Il caso di un animale che vola, è emblematico. Non c’è cosa più affascinante ed evocativa del senso della libertà dello spiccare in volo, cosa che abbiamo ammirato per secoli e secoli prima di tentare di emulare questa caratteristica esistente in natura costruendo marchingegni che lo facciano per noi facendoci provare quel senso di ebbrezza impagabile.
Gli uccelli volano, amici miei. Il loro cervello, il loro corpo, la loro vista e tutti i loro sensi si sono evoluti in funzione di questa cosa. Di una vita nell’aria.
Noi li mettiamo in gabbia, e non prendiamoci in giro dicendoci che la voliera o l’appartamento non siano solo una gabbia appena un po’ più spaziosa, ma di infima misura rispetto ai cieli del pianeta. È qualcosa il cui confronto è talmente impietoso da far sorridere.
Il taglio delle remigranti, se correttamente eseguito è del tutto indolore per l’animale. È realmente assimilabile al taglio di capelli e unghie per un essere umano.

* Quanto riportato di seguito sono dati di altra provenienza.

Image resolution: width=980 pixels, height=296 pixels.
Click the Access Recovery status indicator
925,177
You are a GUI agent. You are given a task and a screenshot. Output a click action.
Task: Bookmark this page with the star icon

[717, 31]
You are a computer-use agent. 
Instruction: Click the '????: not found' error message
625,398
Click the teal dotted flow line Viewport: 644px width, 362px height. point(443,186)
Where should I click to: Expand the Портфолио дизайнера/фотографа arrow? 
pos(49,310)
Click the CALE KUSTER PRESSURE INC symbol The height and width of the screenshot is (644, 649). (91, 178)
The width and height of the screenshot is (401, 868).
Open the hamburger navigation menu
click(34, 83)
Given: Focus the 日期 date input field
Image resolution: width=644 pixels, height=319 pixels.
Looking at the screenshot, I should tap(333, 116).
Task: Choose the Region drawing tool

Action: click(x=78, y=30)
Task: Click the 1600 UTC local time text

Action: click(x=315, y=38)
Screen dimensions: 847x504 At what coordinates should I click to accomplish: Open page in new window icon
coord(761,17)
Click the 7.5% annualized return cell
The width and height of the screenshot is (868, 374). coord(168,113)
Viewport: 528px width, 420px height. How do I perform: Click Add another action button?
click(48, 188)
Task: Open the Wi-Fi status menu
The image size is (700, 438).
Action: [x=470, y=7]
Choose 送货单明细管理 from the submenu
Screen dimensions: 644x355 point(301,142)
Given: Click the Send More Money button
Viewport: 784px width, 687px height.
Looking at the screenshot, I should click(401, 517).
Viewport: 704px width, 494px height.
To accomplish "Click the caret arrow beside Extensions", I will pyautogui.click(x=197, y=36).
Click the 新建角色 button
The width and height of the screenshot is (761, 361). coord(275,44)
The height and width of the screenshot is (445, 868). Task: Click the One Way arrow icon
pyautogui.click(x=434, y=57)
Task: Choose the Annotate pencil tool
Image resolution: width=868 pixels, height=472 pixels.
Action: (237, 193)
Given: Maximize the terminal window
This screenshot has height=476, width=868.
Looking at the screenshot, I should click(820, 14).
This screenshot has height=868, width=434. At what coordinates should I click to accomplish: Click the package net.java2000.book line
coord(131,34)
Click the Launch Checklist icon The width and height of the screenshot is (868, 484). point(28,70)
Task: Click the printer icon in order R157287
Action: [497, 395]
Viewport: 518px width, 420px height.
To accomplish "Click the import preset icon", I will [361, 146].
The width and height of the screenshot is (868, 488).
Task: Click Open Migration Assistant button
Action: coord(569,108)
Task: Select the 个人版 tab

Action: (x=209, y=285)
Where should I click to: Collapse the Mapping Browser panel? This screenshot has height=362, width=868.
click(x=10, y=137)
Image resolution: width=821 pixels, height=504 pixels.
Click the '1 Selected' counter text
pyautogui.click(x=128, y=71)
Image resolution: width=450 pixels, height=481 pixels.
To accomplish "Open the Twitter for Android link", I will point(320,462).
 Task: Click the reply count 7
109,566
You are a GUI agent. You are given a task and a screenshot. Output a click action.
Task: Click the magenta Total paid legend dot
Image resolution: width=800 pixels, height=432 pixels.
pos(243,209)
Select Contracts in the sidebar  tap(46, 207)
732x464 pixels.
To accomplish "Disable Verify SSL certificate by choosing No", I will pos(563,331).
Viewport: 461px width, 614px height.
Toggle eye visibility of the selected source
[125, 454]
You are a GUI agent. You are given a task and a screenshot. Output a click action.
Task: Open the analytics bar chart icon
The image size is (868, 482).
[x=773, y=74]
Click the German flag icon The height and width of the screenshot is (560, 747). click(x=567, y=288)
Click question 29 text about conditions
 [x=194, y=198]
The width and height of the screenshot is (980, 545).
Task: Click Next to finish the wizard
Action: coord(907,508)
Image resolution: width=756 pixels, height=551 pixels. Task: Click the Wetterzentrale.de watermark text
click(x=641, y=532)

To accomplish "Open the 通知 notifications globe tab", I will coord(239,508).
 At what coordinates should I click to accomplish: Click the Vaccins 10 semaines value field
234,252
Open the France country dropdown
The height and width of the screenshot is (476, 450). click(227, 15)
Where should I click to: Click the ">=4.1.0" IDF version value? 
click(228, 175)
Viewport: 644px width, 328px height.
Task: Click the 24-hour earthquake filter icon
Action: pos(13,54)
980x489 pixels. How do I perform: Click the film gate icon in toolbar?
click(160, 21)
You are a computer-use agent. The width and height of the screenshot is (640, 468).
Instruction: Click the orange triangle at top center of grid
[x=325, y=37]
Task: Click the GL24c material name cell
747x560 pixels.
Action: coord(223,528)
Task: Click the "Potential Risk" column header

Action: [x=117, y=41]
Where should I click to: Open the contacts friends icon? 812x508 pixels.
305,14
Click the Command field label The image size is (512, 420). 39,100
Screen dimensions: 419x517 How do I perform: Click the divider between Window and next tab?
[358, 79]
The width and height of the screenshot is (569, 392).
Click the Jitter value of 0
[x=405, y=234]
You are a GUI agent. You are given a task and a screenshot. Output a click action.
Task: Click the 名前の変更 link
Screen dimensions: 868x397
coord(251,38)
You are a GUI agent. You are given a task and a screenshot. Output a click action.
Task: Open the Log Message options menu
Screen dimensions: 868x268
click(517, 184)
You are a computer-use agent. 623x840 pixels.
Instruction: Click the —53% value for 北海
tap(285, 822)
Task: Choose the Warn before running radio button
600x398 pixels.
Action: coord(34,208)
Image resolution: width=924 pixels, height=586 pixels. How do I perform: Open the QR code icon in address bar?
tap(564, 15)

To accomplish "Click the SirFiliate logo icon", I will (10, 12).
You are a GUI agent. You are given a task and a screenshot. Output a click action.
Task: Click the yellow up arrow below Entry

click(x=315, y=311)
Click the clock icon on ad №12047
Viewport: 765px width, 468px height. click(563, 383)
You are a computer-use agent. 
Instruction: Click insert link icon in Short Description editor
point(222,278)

La conseguenza non lo è affatto, su questo non ci piove, ma di cosa stiamo parlando? Tiriamo in mezzo la libertà, il volo, il privare queste creature della loro funzione più bella! Lo abbiamo già fatto amici, e senza tagliare nemmeno una piuma, quando abbiamo scelto di averlo.
Il taglio delle remigranti è solo una limitazione della capacità di volo. L’animale non potrà spiccare in volo verticale, ma potrà continuare a volare in orizzontale ed effettuare planate e atterraggi.
In sostanza potrà continuare a fare quello che fa già con le remigranti integre dentro un appartamento, cioè voli orizzontali e planate. O qualcuno vuole sostenere che il saltello dal divano all’armadio sia un volo verticale? Rassegnamoci, i nostri uccelli domestici non volano. Con o senza remigranti.
Ora io non ho mai tagliato una piuma come ho già detto, e non ho mai sentito l’esigenza di farlo coi miei pennuti, ma di qui a mettersi a condannare chi lo fa come se fosse un torturatore di animali ce ne corre.
A mio avviso è solo una misura preventiva della perdita del proprio pargolo. Leggo tutte le settimane, e dico tutte, post sui social con richieste di aiuto e laute ricompense per pappagalli volati via dalla finestra di inconsolabili proprietari.
Ora se uno è così sbadato, o se per qualunque ragione abbia condizioni avverse o difficoltà ad eseguire un costante controllo delle aperture di casa e dell’animale in stile Gestapo, è meglio che pianga la perdita e la morte sicura del proprio animale o che gli salvi la vita tagliando le remigranti? Un pappagallo perso è un pappagallo morto. E un pappagallo senza remigranti conduce uno stile di vita del tutto identico a uno con le remigranti integre, se parliamo di vita in appartamenti.
Quindi se qualcuno vuole farlo, purché si affidi a gente competente, lo faccia pure, personalmente non lo trovo affatto più scandaloso dell’atto di comprare un pappagallo.
Io non ho mai avuto l’esigenza di farlo per via delle condizioni ideali in cui mi sono trovato, ma mi rendo conto che i miei privilegi non sono universali. Magari ci sono famiglie numerose, bambini o ragazzi che entrano ed escono di continuo, persone con una vita sociale molto intensa e via vai di gente, o insomma tutta una serie di possibili condizioni che possono rendere problematico un controllo rigido e maniacale su porte e finestre, oltre che sull’animale. In tali condizioni se si possiede un pappagallo, che ripeto per l’ennesima volta è già un animale mutilato della propria essenza in quanto vive in un appartamento con una famiglia di umani e non nelle foreste pluviali solcando i cieli con uno stormo di propri simili, perché non dovrebbe considerare il taglio delle remigranti per salvaguardare il proprio animale?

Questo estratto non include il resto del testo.